Lead researcher Renaud Morieux, who is a professor of European history at Pembroke College Cambridge, shared how these letters are rare finds that offer veiled window panes into diverse human experiences, recalling how people suffer separations brought about by uncontrollable things like wars and pandemics.

Correspondences on intimacy contained letters of feminine gender to their spouses, illustrating affection and optative reunions. The records depicted emotional attachments as well as social functions, showing women as an important element in house supervision while men were out at sea.

Of special record was the letter of Marie Dubosc to her husband, Louis Chambrelan, first lieutenant of the ship. The missive didn't reach him anyway, and she died in 1759 without participating in his release after capture.

Morieux dug into the letters, bringing to light stories about sailor Nicolas Quesnel, spiced with exchanges between his mother and his fiancée. Those exchanges made obvious the family complexes and social norms of that period.

The letters drew the curtain into internal family tensions and emotional forms, sometimes written by clerks or third-party scribes, and presided over as much personal matters as talking about desires as sensuality.
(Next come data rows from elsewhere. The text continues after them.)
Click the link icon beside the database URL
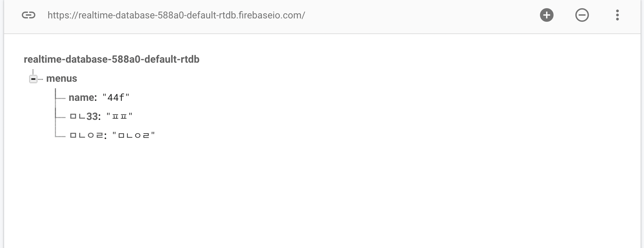 pos(29,15)
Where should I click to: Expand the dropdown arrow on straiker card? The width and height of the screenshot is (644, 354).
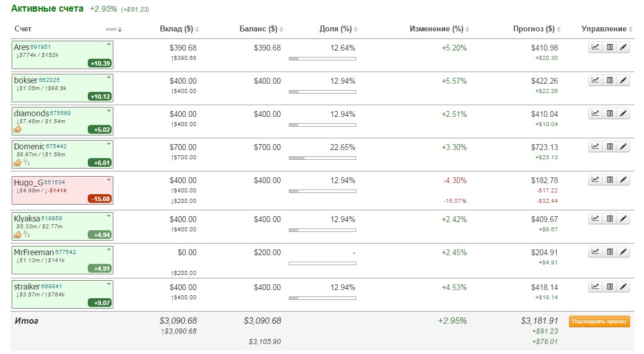click(108, 284)
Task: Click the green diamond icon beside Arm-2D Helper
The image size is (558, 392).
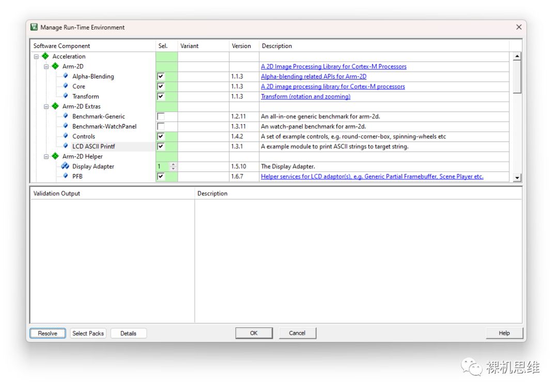Action: click(x=55, y=156)
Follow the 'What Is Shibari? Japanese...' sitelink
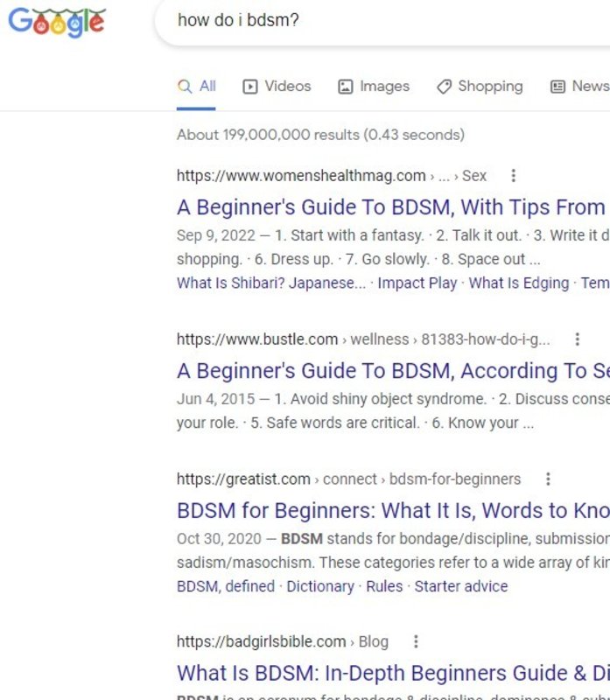The width and height of the screenshot is (610, 700). pyautogui.click(x=271, y=284)
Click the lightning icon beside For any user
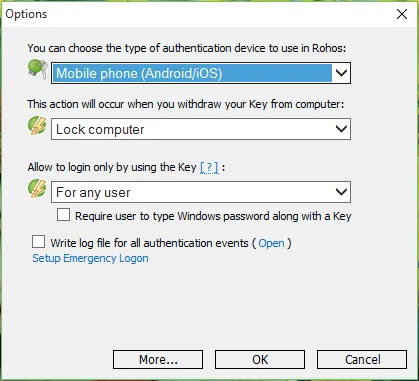The image size is (419, 381). coord(37,188)
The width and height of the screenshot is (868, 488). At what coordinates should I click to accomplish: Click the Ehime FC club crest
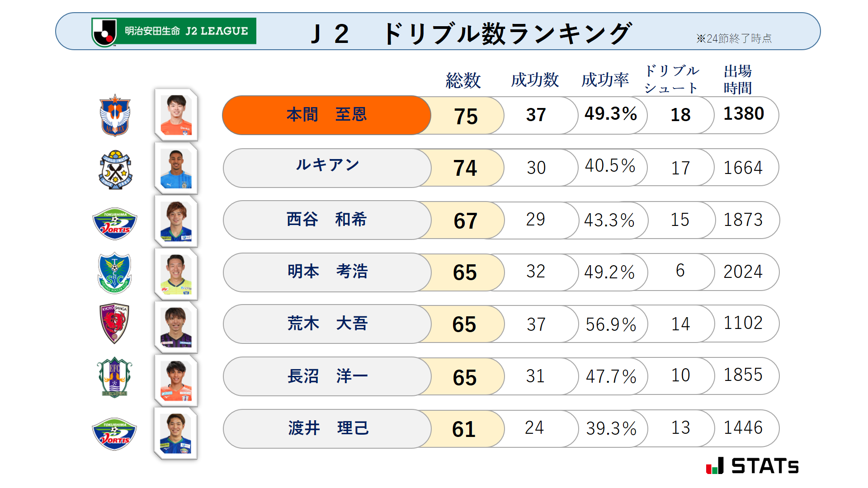[x=114, y=377]
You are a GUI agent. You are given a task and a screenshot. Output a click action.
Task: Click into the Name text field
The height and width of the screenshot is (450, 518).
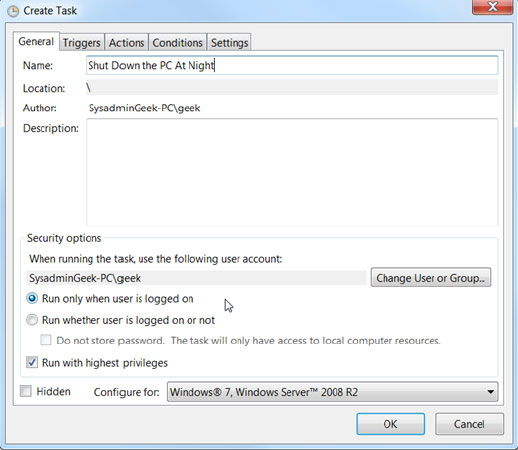tap(292, 65)
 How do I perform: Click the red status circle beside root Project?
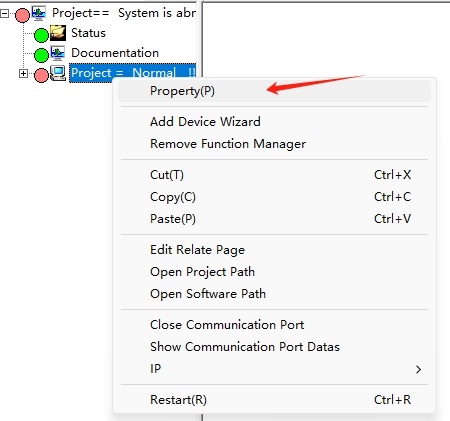click(22, 15)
He found this unique, underscoring its rarity in historical documentation, especially for those of lower social class, that this was an exceptional window into the emotional lives of these individuals.

And as these historical treasures get further unravelled, he hopes to be able to bring forth even more insights on the lives of the crew of the Galatée and their families, thus widening our understanding of 18th-century norms and all that entails.